Derin bir nefes aldı ve kapıyı çaldı. Bir adım geri çekildi. Yaklaşık 1 dakika sonra kapı açıldı ve babasının o tiksindiği suratını gördü. Midesinin bulandığını hissetti. Babası uzun uzun yüzüne baktı. "Nerdeydin"dedi. Tebessüm etti. "Umrunda mı sanki"diye cevapladı ve eve girdi.
Ceketini çıkardı. Şu içmek için mutfağa girdi. Her yer dağınıktı. Umursamadı. Su içtikten sonra bir şeyler atistir'dı. Hala annesinin yokluğuna alışmış değildi. Aklına getirmemeye çalışıyordu.
Duş almak için banyoya gitti. Kıyafetlerinden kurtuldu ve sıcak suyun tenini esir almasına izin verdi. Sıcak su eline geldikçe sızlıyordu. Nasıl bir hızla vurduysa artık eli acıyordu.
Duşun ardından bornozunu giydi. Aynada kendine baktı. Daha iyi görünüyordu. Üstünü giydikten sonra yatağa girdi. Yorgundu. Uyumak istiyordu. Bir sağa bir sola döndü. Gözlerini kapattı. Bir türlü uyuyamıyordu. Hayal kurmaya karar verdi. Bu pek ona göre değildi ama denedi. Geleceği düşündü. Eğer bir baba olursam dünyanin en iyisi babası olacağım dedi kendi kendine. Kendi babası gibi davranmayacakti asla oğluna. Asla!
Şefkat ve sevgiyle büyütecek ona saygı gösterecekti. Babasının yapmadığı şeyler.
Kısa süreliğine kendinden geçmişti ki odasının kapısı açıldı. Babası gelmişti. "Ne istiyorsun"dedi hemen. Babası omuz silkti. "Biraz konuşmak"dedi. Konuşmak?
Kafasını pencereye doğru çevirdi. Onunla konuşmak istemiyordu. "Oğlum"dedi. Içinden bir şeyler kopmuş gibi hissetti. Oğlum.
Oğlum dediğini hatırlamıyordu. Bir oğlu olduğu yeni mi aklına geldi acaba. "Annenin gitmesi benim suçum..."
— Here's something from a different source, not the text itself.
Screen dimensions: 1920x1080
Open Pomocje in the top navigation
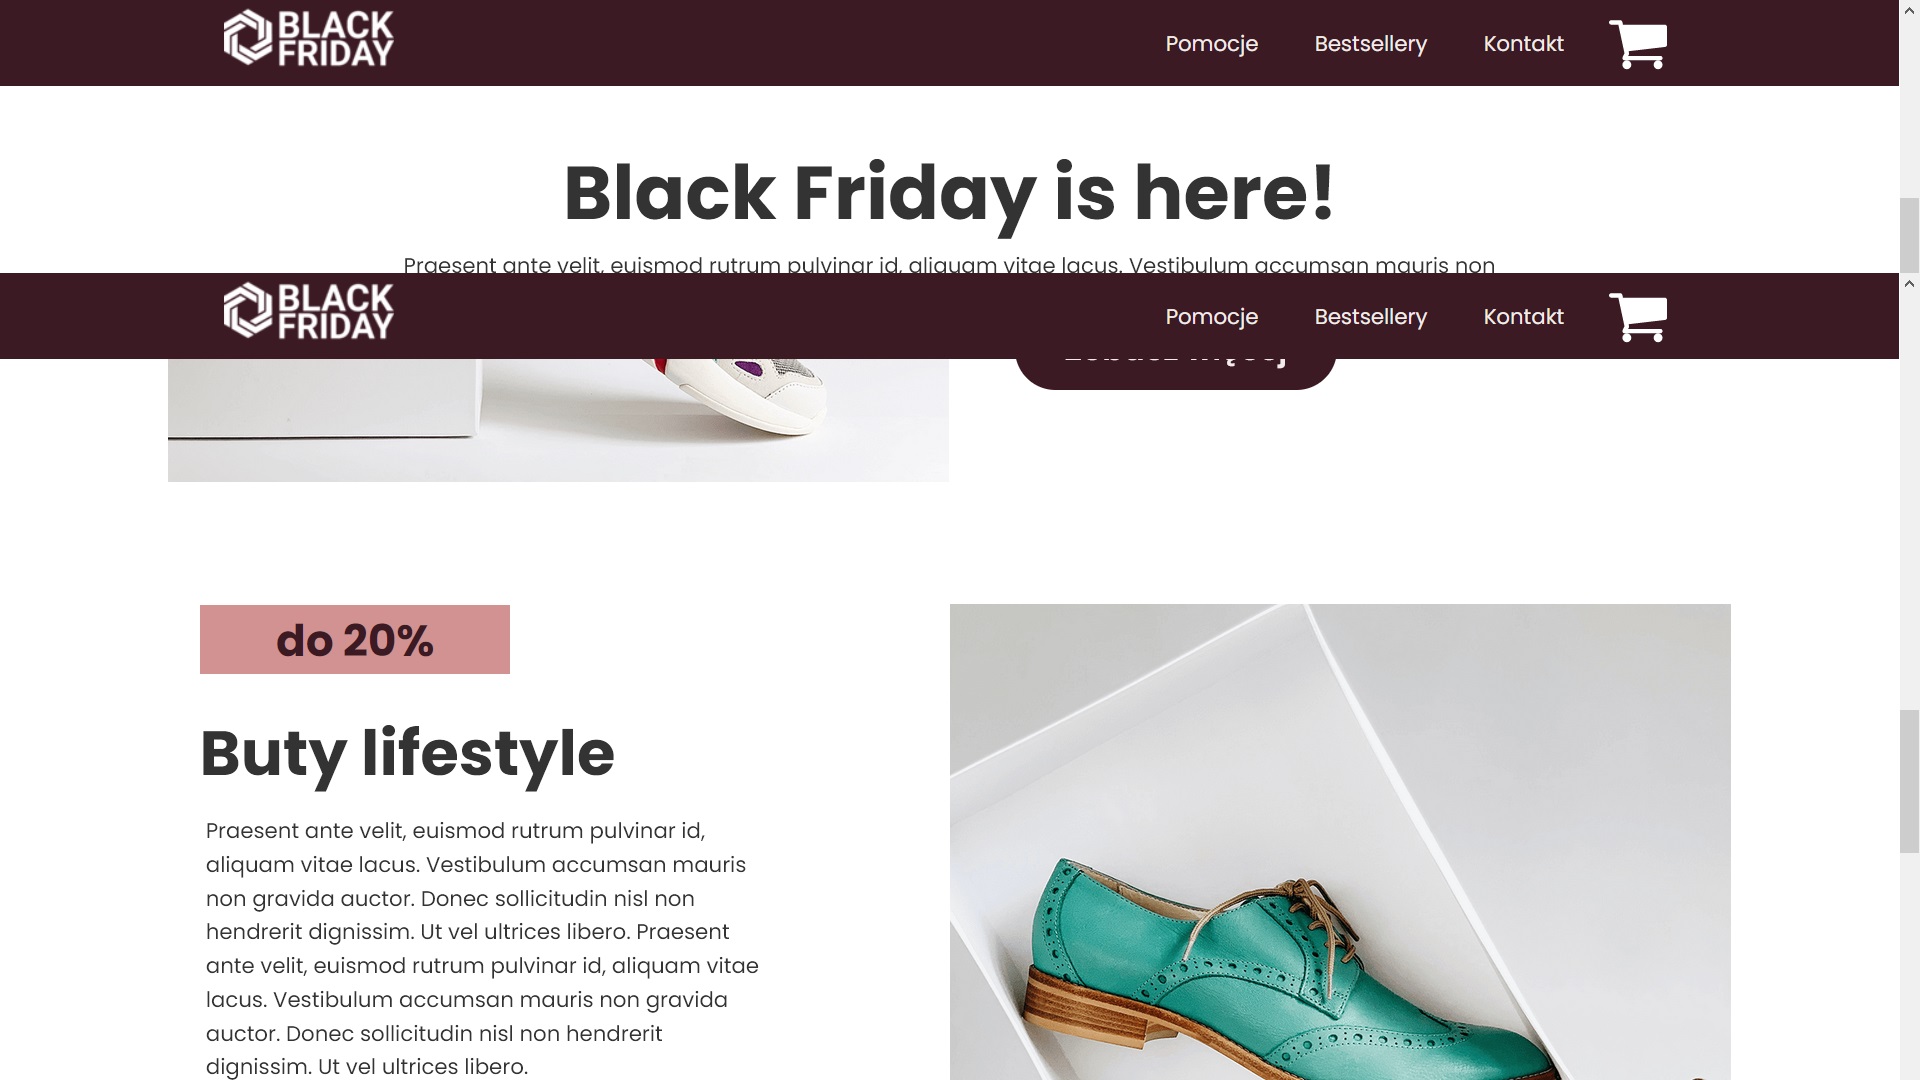tap(1211, 44)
"Evet senin suçun herşey senin suçun şimdi çık odamdan"dedi. "Yapma böyle"dedi babası. Iyi adam rolü falan mı yapıyordu. "Git burdan"diye bağırdı. Titremeye başlamıştı. "Küçük ucube sen ilgi alaka'dan ne anlarsın"dedi ve kapıyı çarpıp gitti. Yine aynı şeyi demişti. Onun gözünde hep küçük ucube olarak kalacaktı.
Çarşafını üstüne çekti karanlığa gömüldü. Uykuya daldı.
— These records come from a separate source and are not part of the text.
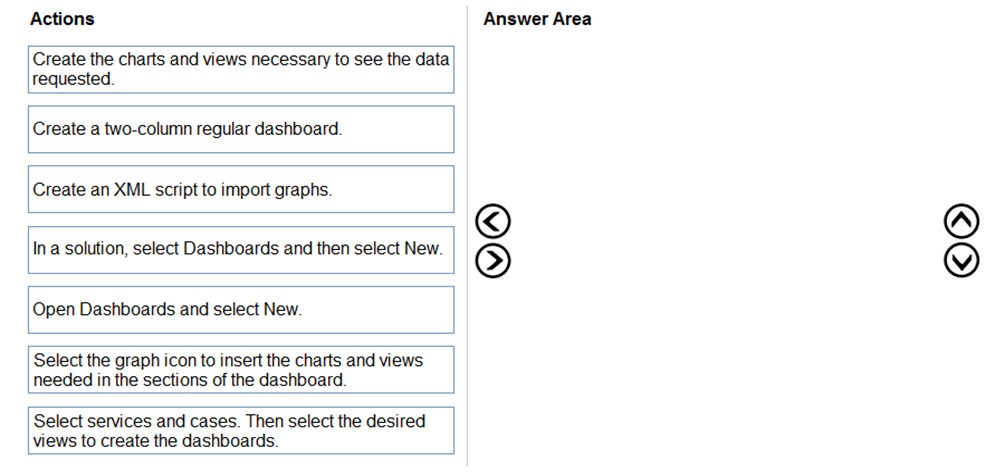Pick 'Select services and cases' action

point(241,430)
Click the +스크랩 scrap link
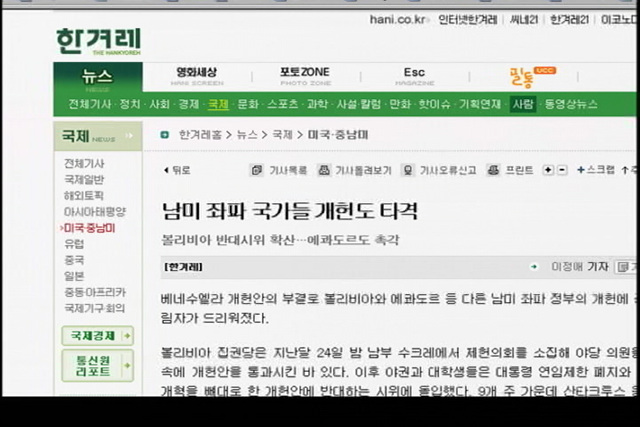Viewport: 640px width, 427px height. (600, 170)
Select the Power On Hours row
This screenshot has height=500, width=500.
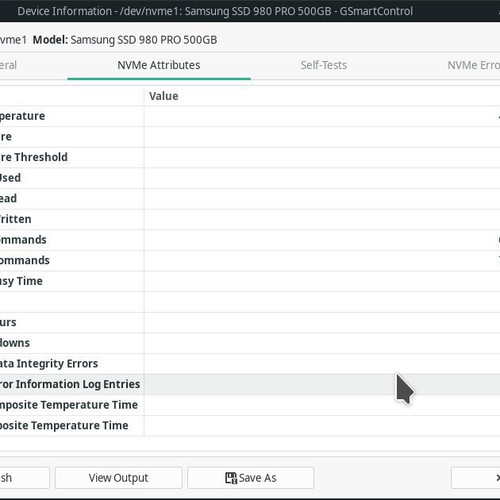(x=250, y=322)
Uyandığında kan ter içindeydi. Kâbus görmüştü herzamanki gibi. Güçlü gibi görünmeye çalışıyordu. Sert bedeninin altında küçük bir çocuk vardı. Sevgiye muhtaç bir çocuk. O çocuk hiç sevgi görmemişti. Kimse sevmedi ki onu. Keşke birileri sevse.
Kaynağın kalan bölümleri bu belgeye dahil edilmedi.